Functional requirements
- Mobile streamer broadcasts video from camera
- Thousands to millions of viewers
- Live chat alongside the stream
- Reactions and donations / subs
- VOD (video on demand) replay after the stream ends
Non-functional
- Glass-to-glass latency: 5–10 seconds for HLS, <3 seconds for low-latency variants
- Smooth playback even when network fluctuates
- Streamer battery: 30+ minute streams without overheating
Architecture
Three pipelines: ingest, transcoding, delivery.
Ingest
Streamer mobile app encodes video (H.264 or HEVC) and sends it to an ingest server via RTMP, SRT, or WebRTC.
- RTMP: standard, high latency (5+ seconds)
- SRT: better tolerance for poor networks, similar latency to RTMP
- WebRTC: sub-second latency but harder to scale fan-out
Most platforms use RTMP for ingest with the option of SRT for pro broadcasters.
Transcoding
The ingest server forwards the stream to a transcoding cluster. Each incoming stream is re-encoded into multiple resolutions (1080p, 720p, 480p, 360p, audio-only) for ABR delivery.
Transcoding is GPU-accelerated. Latency adds 1–3 seconds to the pipeline but enables broad device compatibility.
Delivery
Two main protocols:
- HLS: 2–4 second segments, ~10s glass-to-glass latency, works on every device
- Low-Latency HLS (LL-HLS) / DASH-LL: sub-3-second latency with proper CDN support
- WebRTC: sub-second but limited to direct connections; requires SFUs at scale
CDN distributes segments globally. Each viewer pulls from the nearest edge.
Chat
Separate from the video pipeline. WebSocket-based chat server handles thousands of messages per second per stream.

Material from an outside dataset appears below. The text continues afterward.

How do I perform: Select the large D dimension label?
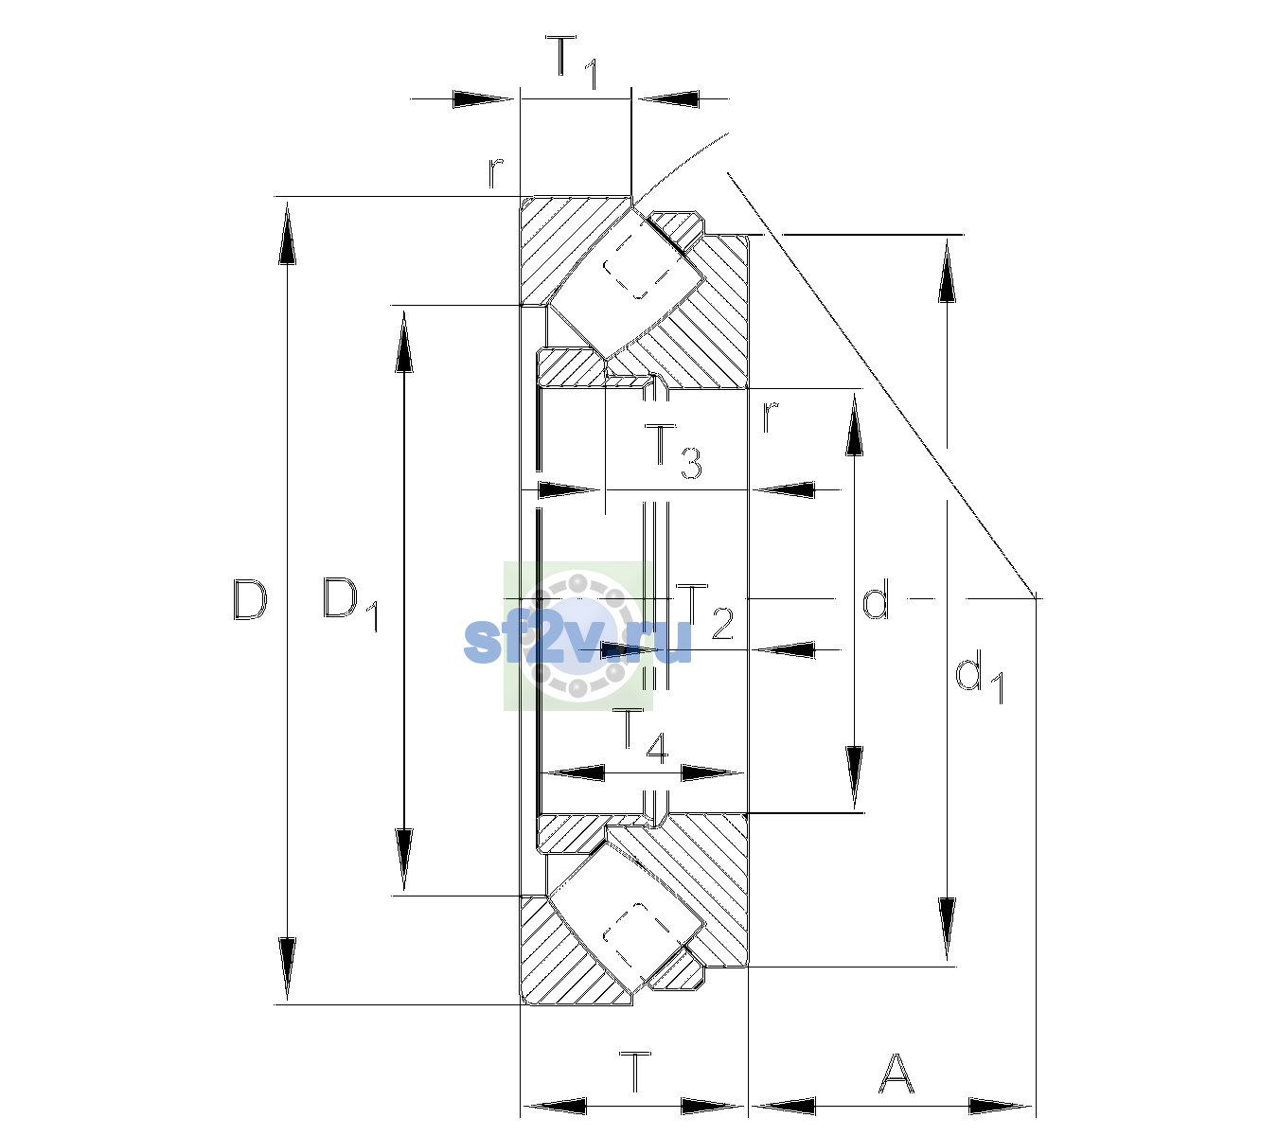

Sync chat with stream: messages timestamped to stream-time, displayed at the appropriate moment. Subtle but important — viewers comment on what they just saw, not what is happening server-side now.
VOD
While the stream is live, segments are saved. After the stream ends, a VOD pipeline stitches segments into a single playable file with chapters, optionally adds AI-generated captions.
Streamer battery
- Use hardware-accelerated encoders
- Lower bitrate / resolution when battery low
- Detect overheating; warn streamer to reduce settings
Frequently Asked Questions
What if the streamer’s connection is unstable?
Adaptive bitrate during ingest — encoder reduces resolution if upload bandwidth drops. SRT handles brief outages with retransmission. Severe drops result in stream disconnection; viewers see a “reconnecting” indicator.
How is chat ordered across millions of viewers?
Server-side ordering with a single source of truth. Chat is fanned out via WebSocket; clients receive in server-order. Some platforms shard chat into rooms when a stream gets very large.
Why do some platforms feel laggier than others?
Tradeoff between resilience (more buffer = smoother but laggier) and interactivity (less buffer = snappier but more rebuffers). Twitch is known for low latency but more rebuffers; YouTube Live is the opposite.